As Yogi Berra noted, it ain’t over til it’s over. It’s true that once a Game goes over, it cannot go back under, but it may not pay off.

One October in the MLB playoffs the Braves were -140 and 7.5 over the Mets. In another game the Yankees were -120 and 9.5 over the Red Sox. A guy who bet both overs was probably not happy when the National League game went into extra innings at 2-2 and the Yanks took a 4-2 lead into the ninth.

Miracles Do Happen!

But miracles do occur! Atlanta took a 3-2 lead in the top of the 15th. The Mets tied it and loaded the bases for Robin Ventura. His blast over the fence could have made the final Score 7-3. But when he passed Todd Pratt on the base paths, the rules of baseball dictated only the necessary runs would register. This made the final Score 4-3, an under.

The Yankees, meanwhile, exploded for five runs in the top of the ninth to swell that score to a comfortably over 9-2. But Fenway fans, upset at several umpire calls, vented their displeasure by showering the field with such various and sundry items as beer containers and batteries.

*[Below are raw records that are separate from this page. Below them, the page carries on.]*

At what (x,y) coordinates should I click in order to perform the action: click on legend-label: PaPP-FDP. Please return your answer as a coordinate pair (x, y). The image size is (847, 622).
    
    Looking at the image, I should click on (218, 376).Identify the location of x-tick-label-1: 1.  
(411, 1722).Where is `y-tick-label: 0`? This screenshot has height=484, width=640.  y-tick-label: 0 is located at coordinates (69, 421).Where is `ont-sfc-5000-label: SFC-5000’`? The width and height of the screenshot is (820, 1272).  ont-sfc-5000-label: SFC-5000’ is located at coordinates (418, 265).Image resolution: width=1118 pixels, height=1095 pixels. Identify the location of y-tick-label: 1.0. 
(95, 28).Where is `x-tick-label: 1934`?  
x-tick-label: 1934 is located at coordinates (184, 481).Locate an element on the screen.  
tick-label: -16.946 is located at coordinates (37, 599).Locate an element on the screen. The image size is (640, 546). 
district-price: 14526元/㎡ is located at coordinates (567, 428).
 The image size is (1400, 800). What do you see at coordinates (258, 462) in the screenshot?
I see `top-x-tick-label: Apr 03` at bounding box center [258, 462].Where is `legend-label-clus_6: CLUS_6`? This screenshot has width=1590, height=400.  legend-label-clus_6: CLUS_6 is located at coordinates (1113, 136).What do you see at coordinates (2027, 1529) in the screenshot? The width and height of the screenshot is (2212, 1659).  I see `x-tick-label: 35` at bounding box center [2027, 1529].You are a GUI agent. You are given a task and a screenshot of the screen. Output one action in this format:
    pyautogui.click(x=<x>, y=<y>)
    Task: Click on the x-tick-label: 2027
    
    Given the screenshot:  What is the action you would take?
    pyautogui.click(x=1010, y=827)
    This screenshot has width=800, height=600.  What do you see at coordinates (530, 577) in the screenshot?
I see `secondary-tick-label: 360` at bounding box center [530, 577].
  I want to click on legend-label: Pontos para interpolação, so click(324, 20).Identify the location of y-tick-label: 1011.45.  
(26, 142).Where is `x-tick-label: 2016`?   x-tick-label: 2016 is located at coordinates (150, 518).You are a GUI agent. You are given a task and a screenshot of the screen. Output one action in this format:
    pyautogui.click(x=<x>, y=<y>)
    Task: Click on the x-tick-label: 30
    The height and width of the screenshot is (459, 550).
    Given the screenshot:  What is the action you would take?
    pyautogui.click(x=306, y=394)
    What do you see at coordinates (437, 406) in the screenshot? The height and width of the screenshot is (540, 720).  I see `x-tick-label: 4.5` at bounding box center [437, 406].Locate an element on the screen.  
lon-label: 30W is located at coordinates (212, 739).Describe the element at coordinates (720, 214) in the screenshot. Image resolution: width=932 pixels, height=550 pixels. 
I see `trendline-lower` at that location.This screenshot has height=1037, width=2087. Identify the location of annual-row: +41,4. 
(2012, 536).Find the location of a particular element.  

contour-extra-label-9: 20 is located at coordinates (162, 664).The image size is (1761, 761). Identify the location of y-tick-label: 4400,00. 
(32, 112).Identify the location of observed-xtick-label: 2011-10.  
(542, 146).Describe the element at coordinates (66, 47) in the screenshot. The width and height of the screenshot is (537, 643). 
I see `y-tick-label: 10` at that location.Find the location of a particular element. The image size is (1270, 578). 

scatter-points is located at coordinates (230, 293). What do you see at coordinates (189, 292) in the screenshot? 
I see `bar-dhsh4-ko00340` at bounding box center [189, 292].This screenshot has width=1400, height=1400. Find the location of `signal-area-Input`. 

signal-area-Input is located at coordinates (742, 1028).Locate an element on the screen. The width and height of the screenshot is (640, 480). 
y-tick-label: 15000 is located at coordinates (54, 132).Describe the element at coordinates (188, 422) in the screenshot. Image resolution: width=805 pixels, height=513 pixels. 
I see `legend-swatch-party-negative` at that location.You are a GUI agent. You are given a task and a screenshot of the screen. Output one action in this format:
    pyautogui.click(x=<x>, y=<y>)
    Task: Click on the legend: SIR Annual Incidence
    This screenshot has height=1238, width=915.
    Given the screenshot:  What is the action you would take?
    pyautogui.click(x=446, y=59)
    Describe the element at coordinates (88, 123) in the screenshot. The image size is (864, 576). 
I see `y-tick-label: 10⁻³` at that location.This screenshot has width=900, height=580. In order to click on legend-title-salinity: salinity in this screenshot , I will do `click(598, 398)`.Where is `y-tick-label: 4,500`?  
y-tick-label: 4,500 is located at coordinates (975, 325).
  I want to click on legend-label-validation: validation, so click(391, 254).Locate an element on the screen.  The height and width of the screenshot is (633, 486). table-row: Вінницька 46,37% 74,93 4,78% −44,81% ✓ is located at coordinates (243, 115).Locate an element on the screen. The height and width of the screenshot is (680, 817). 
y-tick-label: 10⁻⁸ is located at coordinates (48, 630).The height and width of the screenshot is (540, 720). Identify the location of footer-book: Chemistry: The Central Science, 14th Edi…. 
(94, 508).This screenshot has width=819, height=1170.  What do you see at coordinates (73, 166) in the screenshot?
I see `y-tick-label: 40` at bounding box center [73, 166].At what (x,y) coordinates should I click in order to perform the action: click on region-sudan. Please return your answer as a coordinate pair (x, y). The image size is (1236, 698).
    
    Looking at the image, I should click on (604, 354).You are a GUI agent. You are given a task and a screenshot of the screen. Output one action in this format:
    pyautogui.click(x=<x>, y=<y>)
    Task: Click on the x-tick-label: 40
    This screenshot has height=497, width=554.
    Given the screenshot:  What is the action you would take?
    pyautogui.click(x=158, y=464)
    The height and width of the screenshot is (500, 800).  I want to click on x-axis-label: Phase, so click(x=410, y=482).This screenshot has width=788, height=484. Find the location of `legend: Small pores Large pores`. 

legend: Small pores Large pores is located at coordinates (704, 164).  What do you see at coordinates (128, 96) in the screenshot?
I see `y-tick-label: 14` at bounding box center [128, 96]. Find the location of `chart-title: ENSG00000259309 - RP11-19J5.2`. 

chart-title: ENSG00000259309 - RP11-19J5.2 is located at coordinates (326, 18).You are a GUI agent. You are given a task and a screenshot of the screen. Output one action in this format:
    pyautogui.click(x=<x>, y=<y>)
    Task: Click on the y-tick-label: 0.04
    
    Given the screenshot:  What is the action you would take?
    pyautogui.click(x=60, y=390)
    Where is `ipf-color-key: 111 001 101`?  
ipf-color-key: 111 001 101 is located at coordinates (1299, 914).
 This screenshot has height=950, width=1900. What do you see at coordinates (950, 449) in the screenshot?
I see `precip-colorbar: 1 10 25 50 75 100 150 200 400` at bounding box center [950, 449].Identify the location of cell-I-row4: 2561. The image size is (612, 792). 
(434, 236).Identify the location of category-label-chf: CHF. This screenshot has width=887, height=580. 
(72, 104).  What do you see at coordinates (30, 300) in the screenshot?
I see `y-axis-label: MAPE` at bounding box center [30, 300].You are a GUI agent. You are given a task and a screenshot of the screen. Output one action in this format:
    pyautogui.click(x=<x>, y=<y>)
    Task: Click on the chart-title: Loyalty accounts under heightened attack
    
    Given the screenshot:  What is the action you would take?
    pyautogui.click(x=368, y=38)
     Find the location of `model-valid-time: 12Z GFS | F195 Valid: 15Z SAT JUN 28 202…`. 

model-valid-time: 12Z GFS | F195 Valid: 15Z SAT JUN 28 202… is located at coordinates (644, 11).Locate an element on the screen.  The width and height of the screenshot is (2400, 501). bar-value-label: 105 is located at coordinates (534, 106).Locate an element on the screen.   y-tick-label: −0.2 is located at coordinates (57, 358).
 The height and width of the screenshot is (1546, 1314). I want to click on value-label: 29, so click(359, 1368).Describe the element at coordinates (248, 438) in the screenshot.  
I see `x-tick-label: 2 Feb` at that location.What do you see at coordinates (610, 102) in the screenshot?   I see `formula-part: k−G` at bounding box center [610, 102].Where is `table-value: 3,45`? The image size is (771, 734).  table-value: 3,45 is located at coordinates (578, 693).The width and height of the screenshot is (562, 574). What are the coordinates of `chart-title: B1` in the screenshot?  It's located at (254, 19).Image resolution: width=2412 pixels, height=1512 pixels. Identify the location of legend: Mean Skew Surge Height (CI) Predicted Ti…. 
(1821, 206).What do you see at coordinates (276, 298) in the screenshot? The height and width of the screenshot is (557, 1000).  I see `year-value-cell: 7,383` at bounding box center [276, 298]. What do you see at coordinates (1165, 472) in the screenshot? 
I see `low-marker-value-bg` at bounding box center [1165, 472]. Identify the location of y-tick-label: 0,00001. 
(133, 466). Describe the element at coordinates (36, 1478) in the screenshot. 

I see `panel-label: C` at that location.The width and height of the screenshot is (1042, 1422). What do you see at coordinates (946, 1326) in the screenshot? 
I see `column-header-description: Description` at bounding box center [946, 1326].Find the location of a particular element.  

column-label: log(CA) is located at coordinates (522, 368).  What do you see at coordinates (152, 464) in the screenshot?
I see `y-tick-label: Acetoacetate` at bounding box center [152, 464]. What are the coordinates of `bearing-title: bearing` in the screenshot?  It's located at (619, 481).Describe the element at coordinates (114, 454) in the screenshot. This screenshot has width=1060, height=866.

The umpires removed the players from the field for safety’s sake, threatening to call the Game. This also posed a major threat to our over players, since totals plays only count on completed games. The game was resumed, avoiding a doubling damning evening for the over guys.

MLB Starting Pitchers Betting Rules

Another stipulation unique to baseball involves the starting pitchers, who constitute the major component of the betting line. MLB bettors can make a wager with “listed pitchers” as in “Cone over Oliver.” Some bettors may stipulate one or both starters. Bettors who always want the listed starters play “as is.” Those who want to play regardless of pitchers call “action.”

“Action” bettors have a bet regardless of the starting pitchers. A pitch out, a change of starters, results in no action for those who specified at least one pitcher. Whereas action bettors simply have their bet price adjusted with the new pitchers.

Sometimes bettors do not even realize the adjustment until the following day. A change of starting pitchers can wreak havoc with wagering. That said, the adjustments protect both sides. You don’t want to be laying Pedro Martinez prices on Ramon.

Here again the major league rule may differ from the betting rule. For betting purposes, the starting pitcher must throw at least the first pitch. For major league records, he is the guy written into the starting lineup card.

Betting Rules Protect Bettor and Bookmaker

The difference may seem negligible, but on April 23, 1997, Tim Davis of Seattle was -155 and 11 over Jason Pittsley of Kansas City. A bettor might have picked the underdog Pittsley, whose 2.57 ERA was more than Four runs less than that of Davis, who had been shelled by KC the previous year.

The bettor probably would have been pleased by the Royals’ 12-10 victory. Maybe even checking the box score to see Pittsley and Davis listed as the starters. He would have been much less pleased to learn that Davis had been injured during warm ups. Bob Wells had thrown the first pitch, constituting a pitching change. Thus negating all bets specifying pitchers.

Davis was the recorded starter for MLB historians, but not the official starter for baseball bettors.

The switch could have been beneficial or detrimental to your bankroll, but the shock would be less is you were aware of the rules. Letting others decide for you after the fact is probably not advantageous.

Your bookmakers probably have posted rules and regulations. If not, or if they do not cover some potential incident, ask. If they have no stipulation, suggest your own.

We gave glaring examples of why you specifically need to understand the MLB betting rules in advance however this is true for every single sport you’ll ever wager on. Bottom line – know the rules!